Kecewa Terhadap Gerindra, Dalhadi Umar Pindah Golkar

Kecewa Terhadap Gerindra, Dalhadi Umar Pindah Golkar

Bengkulu, BI- Jelang Pemilu Legislatif 2019 dinamika politik setiap partai bergerak cepat tampak terjadi turbelensi dan gejolak internal terus bergulir belakangan ini, dalam proses perjuangan merebut suara rakyat. Fenomena kadernya partai pindah ke partai lain terrus bergulir karena berbagai baik alasan internal partai maupun alasan pribadi.

Salah satunya Kader dari Partai Gerindra yang telah menyatakan akan pindah ke Partai Golkar adalah Mantan Bupati Lebong Dalhadi Umar, seperti dilansir inspirasinews.com, saat dihubungi via telpon Dalhadi mengungkapan kekecewaan terhadap pertai tempat dia bernaung selama ini.

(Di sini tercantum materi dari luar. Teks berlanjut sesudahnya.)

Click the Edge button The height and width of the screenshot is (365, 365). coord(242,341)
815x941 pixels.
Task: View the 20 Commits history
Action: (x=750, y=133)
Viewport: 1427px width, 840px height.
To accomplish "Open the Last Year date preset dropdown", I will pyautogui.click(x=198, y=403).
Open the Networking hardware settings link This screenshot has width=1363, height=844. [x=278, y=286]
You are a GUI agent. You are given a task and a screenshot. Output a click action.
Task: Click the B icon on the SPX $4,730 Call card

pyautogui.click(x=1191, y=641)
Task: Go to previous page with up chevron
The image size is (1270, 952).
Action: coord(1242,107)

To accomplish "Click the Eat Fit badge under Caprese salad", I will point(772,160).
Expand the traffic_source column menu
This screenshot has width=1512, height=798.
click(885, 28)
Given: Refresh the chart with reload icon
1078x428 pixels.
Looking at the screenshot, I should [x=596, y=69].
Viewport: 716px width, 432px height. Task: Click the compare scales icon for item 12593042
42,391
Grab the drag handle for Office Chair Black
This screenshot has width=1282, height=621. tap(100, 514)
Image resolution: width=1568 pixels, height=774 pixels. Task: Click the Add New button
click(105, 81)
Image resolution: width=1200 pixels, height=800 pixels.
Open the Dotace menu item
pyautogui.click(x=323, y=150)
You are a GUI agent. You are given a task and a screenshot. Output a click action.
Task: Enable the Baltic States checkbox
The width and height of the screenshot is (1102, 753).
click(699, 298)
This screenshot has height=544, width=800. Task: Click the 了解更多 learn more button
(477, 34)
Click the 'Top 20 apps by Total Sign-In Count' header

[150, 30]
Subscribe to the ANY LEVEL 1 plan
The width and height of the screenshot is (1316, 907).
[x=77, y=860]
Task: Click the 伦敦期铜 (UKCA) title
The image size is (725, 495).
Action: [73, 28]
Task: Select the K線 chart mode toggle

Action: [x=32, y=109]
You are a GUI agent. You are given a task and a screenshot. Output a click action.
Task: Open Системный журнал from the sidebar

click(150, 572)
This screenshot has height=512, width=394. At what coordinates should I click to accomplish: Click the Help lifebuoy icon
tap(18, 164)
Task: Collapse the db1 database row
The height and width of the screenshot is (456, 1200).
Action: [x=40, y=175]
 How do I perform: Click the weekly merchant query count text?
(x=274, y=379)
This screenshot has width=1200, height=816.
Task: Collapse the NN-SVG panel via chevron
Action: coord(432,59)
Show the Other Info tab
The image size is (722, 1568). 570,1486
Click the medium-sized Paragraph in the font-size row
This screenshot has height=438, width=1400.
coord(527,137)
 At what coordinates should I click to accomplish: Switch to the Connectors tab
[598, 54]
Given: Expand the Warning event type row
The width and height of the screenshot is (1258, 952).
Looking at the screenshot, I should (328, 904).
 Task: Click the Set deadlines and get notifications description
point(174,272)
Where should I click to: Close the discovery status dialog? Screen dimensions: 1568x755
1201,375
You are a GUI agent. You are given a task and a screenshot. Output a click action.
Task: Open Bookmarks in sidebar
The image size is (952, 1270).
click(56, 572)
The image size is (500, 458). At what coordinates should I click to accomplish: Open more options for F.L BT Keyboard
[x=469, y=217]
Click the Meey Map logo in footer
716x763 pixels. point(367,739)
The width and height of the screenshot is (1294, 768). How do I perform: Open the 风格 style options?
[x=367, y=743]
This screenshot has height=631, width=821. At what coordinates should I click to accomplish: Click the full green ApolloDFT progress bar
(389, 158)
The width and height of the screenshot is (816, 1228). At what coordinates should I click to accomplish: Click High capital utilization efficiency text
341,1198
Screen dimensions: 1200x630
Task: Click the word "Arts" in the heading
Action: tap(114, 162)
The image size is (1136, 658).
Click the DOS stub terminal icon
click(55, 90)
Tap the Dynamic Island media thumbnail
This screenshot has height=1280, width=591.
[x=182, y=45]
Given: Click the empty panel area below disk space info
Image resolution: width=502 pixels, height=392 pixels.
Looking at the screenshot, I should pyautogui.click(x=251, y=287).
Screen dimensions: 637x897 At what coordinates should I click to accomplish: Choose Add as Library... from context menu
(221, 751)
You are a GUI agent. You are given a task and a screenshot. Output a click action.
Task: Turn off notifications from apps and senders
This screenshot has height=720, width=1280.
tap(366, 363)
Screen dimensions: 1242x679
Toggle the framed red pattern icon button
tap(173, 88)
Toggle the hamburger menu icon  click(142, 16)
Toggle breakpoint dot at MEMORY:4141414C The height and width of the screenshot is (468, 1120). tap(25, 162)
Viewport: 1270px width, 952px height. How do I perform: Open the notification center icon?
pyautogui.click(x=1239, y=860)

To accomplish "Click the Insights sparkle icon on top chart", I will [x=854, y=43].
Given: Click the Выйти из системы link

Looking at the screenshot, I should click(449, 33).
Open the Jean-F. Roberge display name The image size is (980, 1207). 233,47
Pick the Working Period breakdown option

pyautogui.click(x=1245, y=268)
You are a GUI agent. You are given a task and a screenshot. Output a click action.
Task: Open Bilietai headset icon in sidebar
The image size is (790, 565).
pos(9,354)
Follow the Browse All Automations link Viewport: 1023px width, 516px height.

Yang dianggap tidak memberikan peran yang lebih besar bagi dirinya untuk menngawala aspirasi kemajuan Masyarakat Kabupaten Lebong, Sabtu (21/07/2018).

“Saya tidak diberikan peran yang lebih besar untuk berbuat, saya selalu mendapat PHP politik, wajar ketika saya mencari partai yang lebih baik untuk mewujudkan aspirasi masyarakat Lebong”. ungkap Dalhadi

Dalhadi Umar mengatakan bahwa dirinya sudah lama membuat surat pengunduran diri tersebut, meski sempat tertunda penyerahannya, karena saat mendatangi Sekretariat Partai Gerindra dalam keadaan kosong.

“Saya sudah lama membuat surat pengunduran diri selaku kader gerindra, tapi dua kali saya kesana sekretariatnya dalam keadaan kosong, tidak ada orang disana, insya Allah hari senin 23 Juli saya akan kembali mengantarkan surat pengunduran diri saya.” tegas Dalhadi

Menanggapi perpindahan Dalhadi Umar ke Partai lain, Ketua DPC Partai Gerindra Rejang Lebong Adnan mengatakan, semua kader Partai Gerindra memiliki hak untuk mencari Partai lain yang mungkin lebih baik. Sembari menegaskan dengan tegas mengatakan bahwa Elly Fitriani  yang berhak menggantikan Dalhadi Umar.

“Kalau merujuk hasil KPU Tahun 2014 yang lalu Elly Fitriani yang berhak menggantikan Dalhadi Umar, karena Ibu Elly yang mendapat suara terbanyak ketiga, kenapa ibu Elly, karena Heri Purwanto yang mendapat suara terbanyak kedua juga sudah loncat partai, sehingga tidak ada pilihan lain kecuali ibu Elly Fitriani.” tegas Adnan

Elly Fitriani ST sendiri mendukung keputusan Partai dalam Proses Pergantian Antar Waktu (PAW).
“Saya ikut apapun keputusan Ketua dan Sekretaris, karena saya yakin terhadap mereka yang telah halang melintang di dunia politik, mereka adalah orang-orang hebat yang memiliki segudang ilmu dan pengalaman yang luar biasa dan bijaksana yang belum saya temui sebelumnya, dan mereka juga sudah ngelotok terhadap AD-ART partai, Undang-Undang dan peraturan KPU yang berkaitan dengan PAW”. kata Elly

Berdasarkan Undang-Undang nomor 17 tahun 2014, Undang-Undang nomor 23 tahun 2014, serta PKPU nomor 22 tahun 2010, terkait PAW dapat dilakukan selambat-lambatnya enam bulan sebelum berakhirnya masa jabatan DPRD setempat, dan untuk proses PAW mimiliki waktu 26 hari setelah surat pengunduran diri kader  diterima partai.